When to use hashmaps or treemaps?
I know that I can use TreeMap to iterate over the elements when I need them to be sorted.
But is just that? There is no optimization when I just want to consult the maps, or some optimal specific uses?
TreeMap provides guaranteed O(log n) lookup time (and insertion etc), whereas HashMap provides O(1) lookup time if the hash code disperses keys appropriately.
Unless you need the entries to be sorted, I'd stick with HashMap. Or there's ConcurrentHashMap of course. I can't remember the details of the differences between all of them, but HashMap is a perfectly reasonable "default" option :)
For completeness, I should point out that there was a discussion on Stack Overflow a month or so ago about the internals of various maps. See the comments in this question, which I will copy into this answer if bestsss is happy for me to do so.
Hashtables (usually) perform search operations (look up) bounded within the complexity of O(n)<=T(n)<=O(1), with an average case complexity of O(1 + n/k); however, binary search trees, (BST's), perform search operations (lookup) bounded within the complexity of O(n)<=T(n)<=O(log_2(n)), with an average case complexity of O(log_2(n)). The implementation for each (and every) data structure should be known (by you), to understand the advantages, drawbacks, time complexity of operations, and code complexity.

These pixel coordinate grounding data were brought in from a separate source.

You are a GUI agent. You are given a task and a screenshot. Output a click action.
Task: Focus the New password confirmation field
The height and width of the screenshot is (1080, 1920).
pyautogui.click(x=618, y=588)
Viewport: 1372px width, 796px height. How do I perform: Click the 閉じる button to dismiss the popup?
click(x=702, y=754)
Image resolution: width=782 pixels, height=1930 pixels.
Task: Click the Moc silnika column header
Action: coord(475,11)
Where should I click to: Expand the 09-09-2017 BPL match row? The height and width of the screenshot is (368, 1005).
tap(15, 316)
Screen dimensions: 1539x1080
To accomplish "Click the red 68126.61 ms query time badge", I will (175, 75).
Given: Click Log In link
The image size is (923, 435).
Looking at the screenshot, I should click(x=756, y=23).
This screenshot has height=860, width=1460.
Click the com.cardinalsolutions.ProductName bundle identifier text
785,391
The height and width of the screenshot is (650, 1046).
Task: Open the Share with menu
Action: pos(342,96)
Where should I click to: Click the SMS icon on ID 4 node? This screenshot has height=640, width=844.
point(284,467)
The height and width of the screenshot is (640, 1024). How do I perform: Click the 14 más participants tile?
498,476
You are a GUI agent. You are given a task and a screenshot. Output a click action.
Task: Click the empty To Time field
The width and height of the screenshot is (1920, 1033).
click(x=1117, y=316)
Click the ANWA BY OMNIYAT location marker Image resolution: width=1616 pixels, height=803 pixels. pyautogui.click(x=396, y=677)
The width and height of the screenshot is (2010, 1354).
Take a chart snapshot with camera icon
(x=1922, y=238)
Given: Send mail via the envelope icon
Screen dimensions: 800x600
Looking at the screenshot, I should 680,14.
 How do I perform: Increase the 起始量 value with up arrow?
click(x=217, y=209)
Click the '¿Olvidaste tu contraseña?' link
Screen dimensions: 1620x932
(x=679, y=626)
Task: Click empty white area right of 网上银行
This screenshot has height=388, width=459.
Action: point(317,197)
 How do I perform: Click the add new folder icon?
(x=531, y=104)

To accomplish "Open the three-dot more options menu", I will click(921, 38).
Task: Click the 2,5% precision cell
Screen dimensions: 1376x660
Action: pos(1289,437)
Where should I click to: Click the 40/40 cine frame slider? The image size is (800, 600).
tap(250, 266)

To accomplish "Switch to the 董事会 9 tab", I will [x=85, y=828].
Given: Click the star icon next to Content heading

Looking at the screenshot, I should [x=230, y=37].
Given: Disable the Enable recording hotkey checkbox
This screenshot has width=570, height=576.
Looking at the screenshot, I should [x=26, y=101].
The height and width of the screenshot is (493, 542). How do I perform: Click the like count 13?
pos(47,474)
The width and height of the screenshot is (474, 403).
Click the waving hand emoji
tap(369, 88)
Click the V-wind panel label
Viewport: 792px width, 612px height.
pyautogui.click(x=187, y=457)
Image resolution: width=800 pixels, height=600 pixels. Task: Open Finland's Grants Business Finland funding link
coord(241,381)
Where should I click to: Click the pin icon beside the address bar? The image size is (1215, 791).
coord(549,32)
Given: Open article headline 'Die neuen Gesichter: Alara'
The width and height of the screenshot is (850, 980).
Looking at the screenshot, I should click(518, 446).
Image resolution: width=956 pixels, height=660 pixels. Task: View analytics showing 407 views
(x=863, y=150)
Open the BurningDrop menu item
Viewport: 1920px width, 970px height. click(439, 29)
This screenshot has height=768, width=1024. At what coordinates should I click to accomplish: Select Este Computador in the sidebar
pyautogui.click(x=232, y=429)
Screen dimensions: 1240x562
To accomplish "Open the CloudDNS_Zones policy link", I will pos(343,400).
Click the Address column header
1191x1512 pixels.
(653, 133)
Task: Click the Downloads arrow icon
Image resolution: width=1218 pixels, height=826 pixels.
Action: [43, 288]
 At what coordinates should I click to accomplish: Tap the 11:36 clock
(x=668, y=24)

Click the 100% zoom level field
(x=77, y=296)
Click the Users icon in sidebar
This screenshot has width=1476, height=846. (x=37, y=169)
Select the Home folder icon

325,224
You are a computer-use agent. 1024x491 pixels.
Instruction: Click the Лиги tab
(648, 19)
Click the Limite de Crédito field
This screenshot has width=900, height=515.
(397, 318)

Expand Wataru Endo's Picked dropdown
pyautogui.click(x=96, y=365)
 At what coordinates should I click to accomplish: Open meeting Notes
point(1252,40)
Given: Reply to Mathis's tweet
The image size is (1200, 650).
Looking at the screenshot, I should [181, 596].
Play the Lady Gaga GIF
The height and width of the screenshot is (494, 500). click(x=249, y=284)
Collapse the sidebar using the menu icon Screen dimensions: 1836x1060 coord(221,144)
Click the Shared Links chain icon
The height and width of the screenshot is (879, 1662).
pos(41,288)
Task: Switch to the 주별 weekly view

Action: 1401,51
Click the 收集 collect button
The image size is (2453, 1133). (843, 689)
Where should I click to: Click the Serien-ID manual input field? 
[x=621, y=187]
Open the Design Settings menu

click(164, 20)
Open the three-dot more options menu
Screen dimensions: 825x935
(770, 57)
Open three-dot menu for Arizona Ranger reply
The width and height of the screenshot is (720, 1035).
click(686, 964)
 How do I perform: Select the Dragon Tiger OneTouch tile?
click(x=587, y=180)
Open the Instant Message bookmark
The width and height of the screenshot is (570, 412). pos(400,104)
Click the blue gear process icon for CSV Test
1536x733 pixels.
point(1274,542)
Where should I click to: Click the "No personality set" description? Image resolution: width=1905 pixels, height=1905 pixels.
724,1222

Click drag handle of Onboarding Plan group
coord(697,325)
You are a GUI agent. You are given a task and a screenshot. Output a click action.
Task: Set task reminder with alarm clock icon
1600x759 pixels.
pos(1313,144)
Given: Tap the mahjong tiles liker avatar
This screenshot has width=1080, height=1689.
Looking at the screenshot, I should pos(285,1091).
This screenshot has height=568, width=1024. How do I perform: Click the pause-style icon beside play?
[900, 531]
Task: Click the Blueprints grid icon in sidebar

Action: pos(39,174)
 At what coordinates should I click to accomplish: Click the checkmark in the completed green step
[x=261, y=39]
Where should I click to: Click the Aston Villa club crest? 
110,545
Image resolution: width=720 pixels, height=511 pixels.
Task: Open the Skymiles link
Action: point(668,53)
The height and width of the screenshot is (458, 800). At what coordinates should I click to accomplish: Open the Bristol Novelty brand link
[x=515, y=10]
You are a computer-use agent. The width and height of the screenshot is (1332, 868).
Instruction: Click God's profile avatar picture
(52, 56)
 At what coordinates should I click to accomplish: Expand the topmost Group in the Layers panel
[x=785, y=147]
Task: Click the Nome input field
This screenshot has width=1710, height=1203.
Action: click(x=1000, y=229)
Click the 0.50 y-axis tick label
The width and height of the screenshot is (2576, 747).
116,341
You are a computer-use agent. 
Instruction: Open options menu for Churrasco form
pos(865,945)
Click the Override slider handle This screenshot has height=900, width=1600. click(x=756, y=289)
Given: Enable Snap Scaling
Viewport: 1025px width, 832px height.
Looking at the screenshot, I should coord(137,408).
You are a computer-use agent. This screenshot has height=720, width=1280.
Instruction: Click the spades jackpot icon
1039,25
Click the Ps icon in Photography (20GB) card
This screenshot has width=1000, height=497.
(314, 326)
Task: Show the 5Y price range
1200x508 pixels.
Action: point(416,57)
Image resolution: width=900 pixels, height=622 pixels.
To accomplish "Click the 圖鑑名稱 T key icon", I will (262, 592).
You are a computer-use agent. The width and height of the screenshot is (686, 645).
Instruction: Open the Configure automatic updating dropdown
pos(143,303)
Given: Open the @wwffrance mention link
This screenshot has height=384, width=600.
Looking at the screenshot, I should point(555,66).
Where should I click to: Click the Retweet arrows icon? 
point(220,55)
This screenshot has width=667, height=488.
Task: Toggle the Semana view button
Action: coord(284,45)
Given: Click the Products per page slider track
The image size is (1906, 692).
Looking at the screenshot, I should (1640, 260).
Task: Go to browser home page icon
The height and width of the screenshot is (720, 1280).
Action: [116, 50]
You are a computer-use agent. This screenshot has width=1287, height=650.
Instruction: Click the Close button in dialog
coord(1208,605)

For example, the number of entries in a hashtable often have some fixed number of entries (some part of which may not be filled at all) with lists of collisions. Trees, on the other hand, usually have two pointers (references) per node, but this can be more if the implementation allows more than two child nodes per node, and this allows the tree to grow as nodes are added, but may not allow duplicates. (The default implementation of a Java TreeMap does not allow for duplicates)
There are special cases to consider as well, for example, what if the number of elements in a particular data structure increases without bound or approaches the limit of an underlying part of the data structure? What about amortized operations that perform some rebalancing or cleanup operation?
For example, in a hashtable, when the number of elements in the table become sufficiently large, and arbitrary number of collisions can occur. On the other hand, trees usually require come re-balancing procedure after an insertion (or deletion).
So, if you have something like a cache (Ex. the number of elements in bounded, or size is known) then a hashtable is probably your best bet; however, if you have something more like a dictionary (Ex. populated once and looked up many times) then I'd use a tree.
This is only in the general case, however, (no information was given). You have to understand process that happen how they happen to make the right choice in deciding which data structure to use.
When I need a multi-map (ranged lookup) or sorted flattening of a collection, then it can't be a hashtable.
The largest difference between the two is the underlying structure used in the implementation.
HashMaps use an array and a hashing function to store elements. When you try to insert or delete an item in the array the hashing function converts the key into an index on the array where the object is/should be stored (ignoring conflicts). While hashmaps are generally very fast because they don't need to iterate over large amounts of data, they slow down when they're filled because they need to copy all the key/values into a new array.
TreeMaps store a the data in a sorted tree structure. While this means that they'll never have to allocate more space and copy over to it, operations require that part of the data already stored be iterated over. Sometimes changing large amounts of the structure.
Out of the two Hashmaps will generally have better performance when you don't need sorting.
Inserting new elements into a HashMap will, on average, be a good deal faster than inserting elements into a TreeMap. Unless you need your elements sorted, I'd go with the HashMap.
Don't forget there is also LinkedHashMap which is nearly as fast as HashMap for add/contains/remove operations but also maintains the insertion order.